§ **PROVIDED ENTRIES**
"""
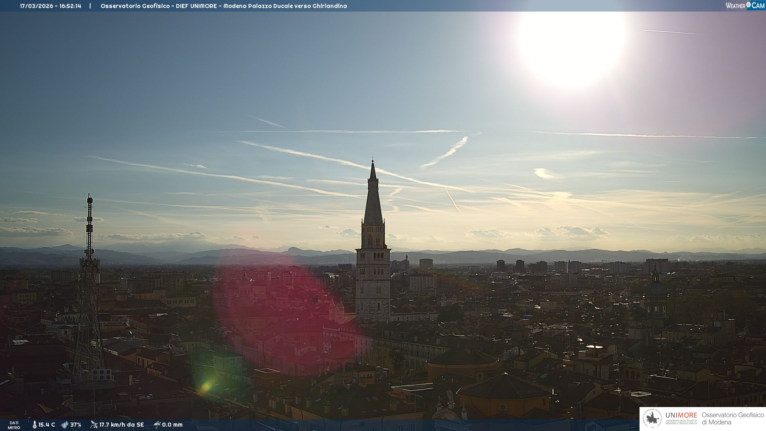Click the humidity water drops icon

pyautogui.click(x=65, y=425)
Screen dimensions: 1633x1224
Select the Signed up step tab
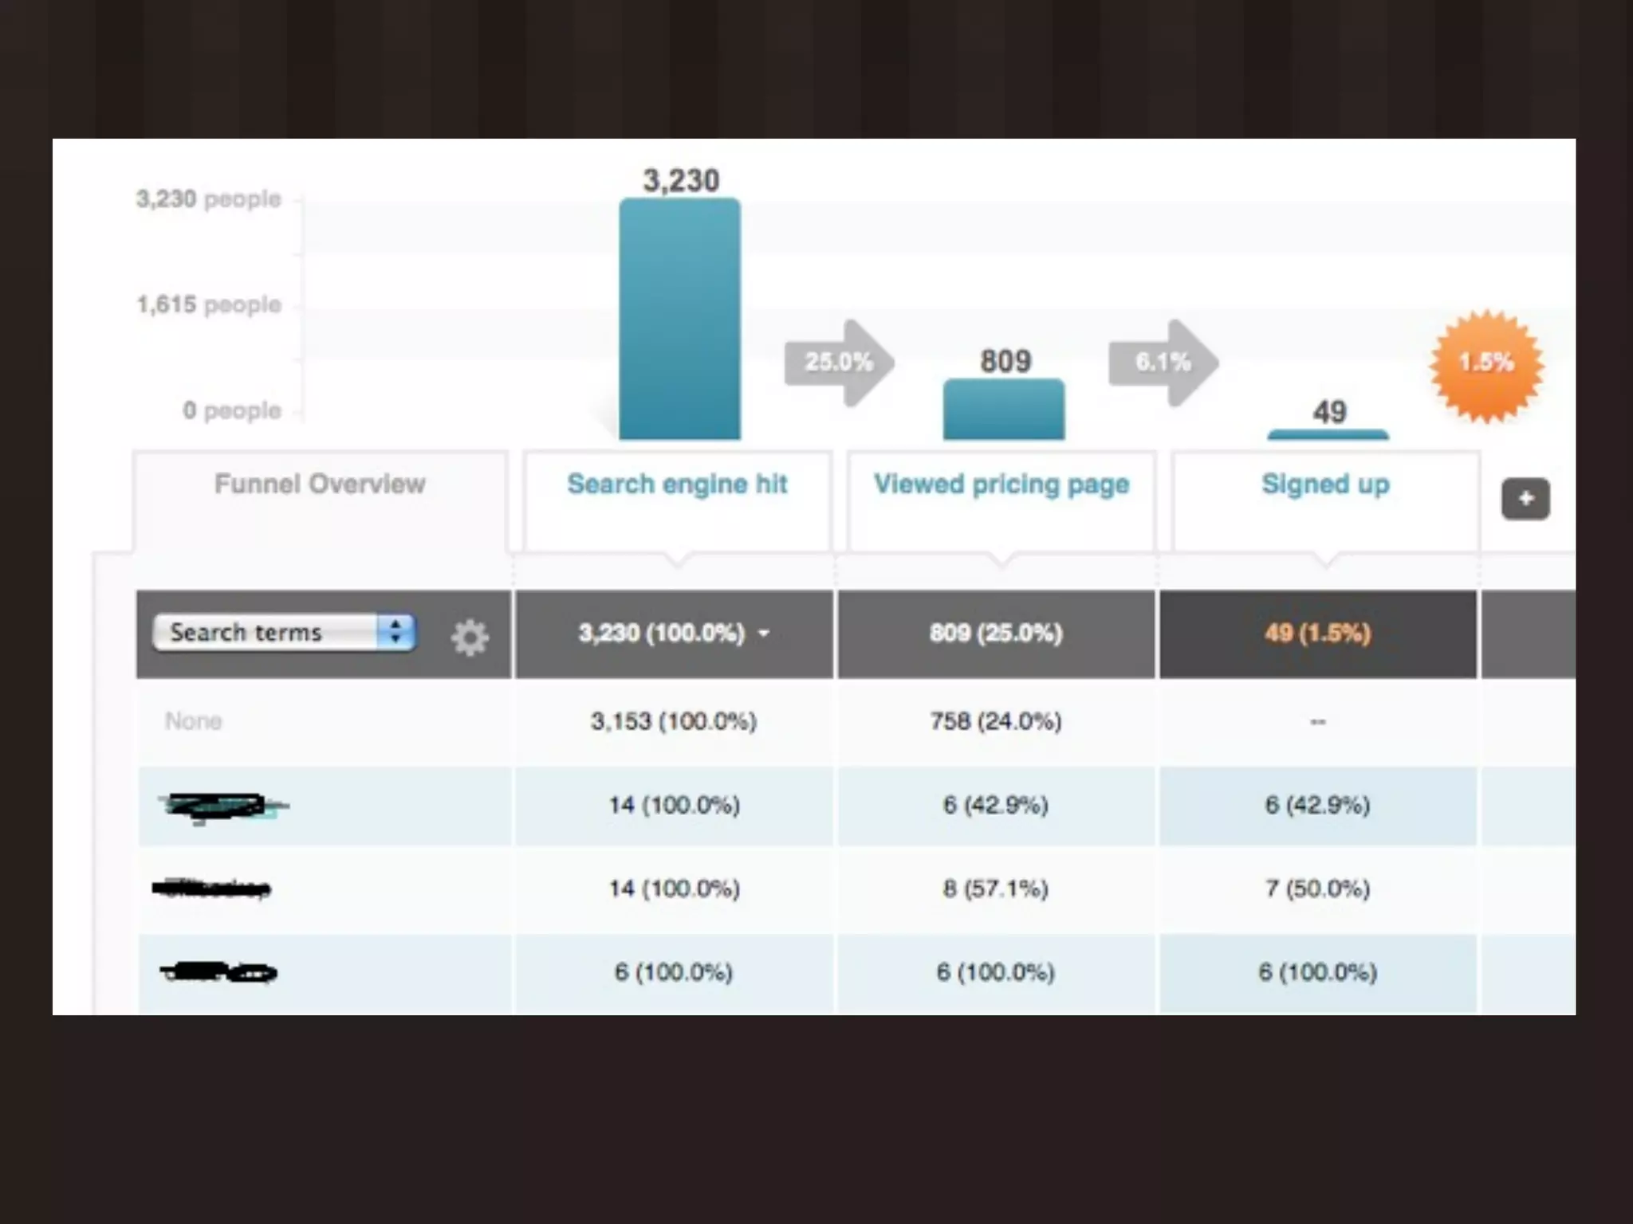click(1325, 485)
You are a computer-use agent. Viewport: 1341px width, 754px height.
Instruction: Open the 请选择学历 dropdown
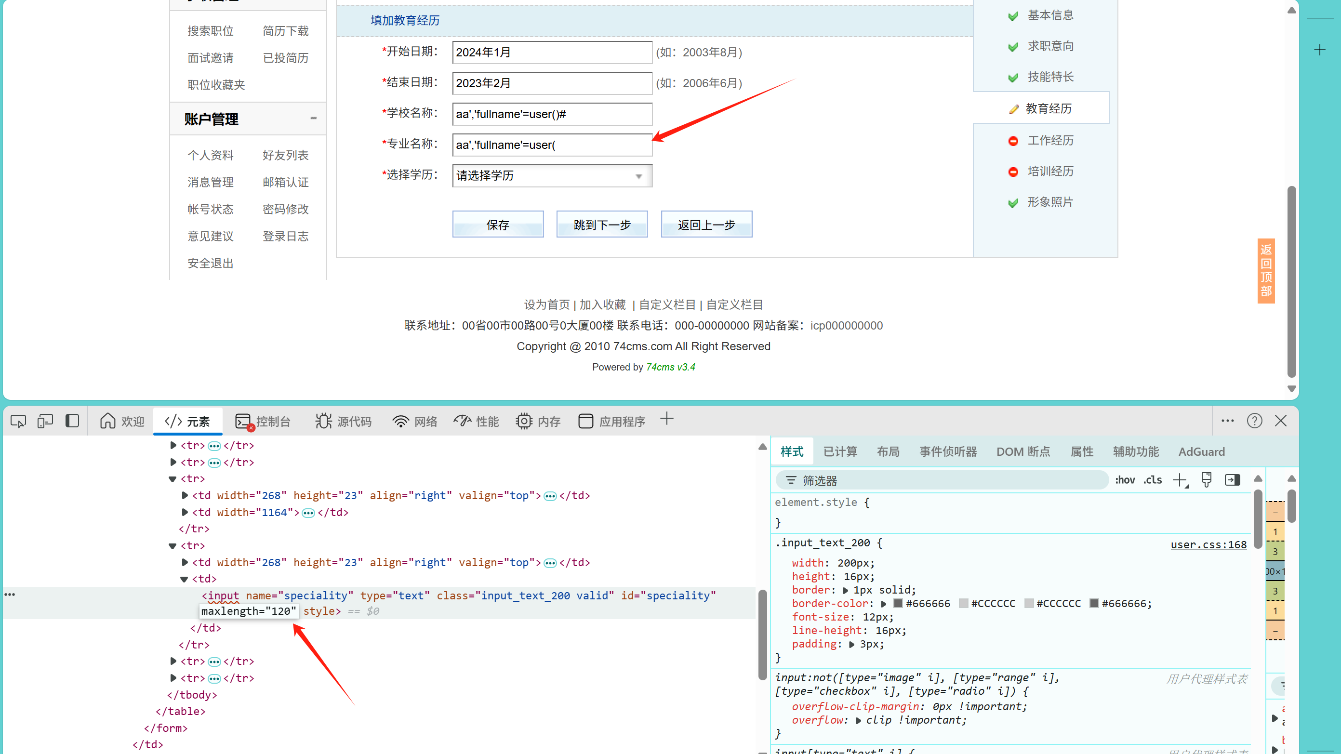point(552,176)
"""
§ **TASK OBJECTIVE**
An exact copy is required of the lines from the one holding "You are a computer-use" to the end of the entries above, both included; no pictures belong in it.

§ **RESPONSE BELOW**
You are a computer-use agent. Viewport: 1341px width, 754px height.
Instruction: Open the 请选择学历 dropdown
point(552,176)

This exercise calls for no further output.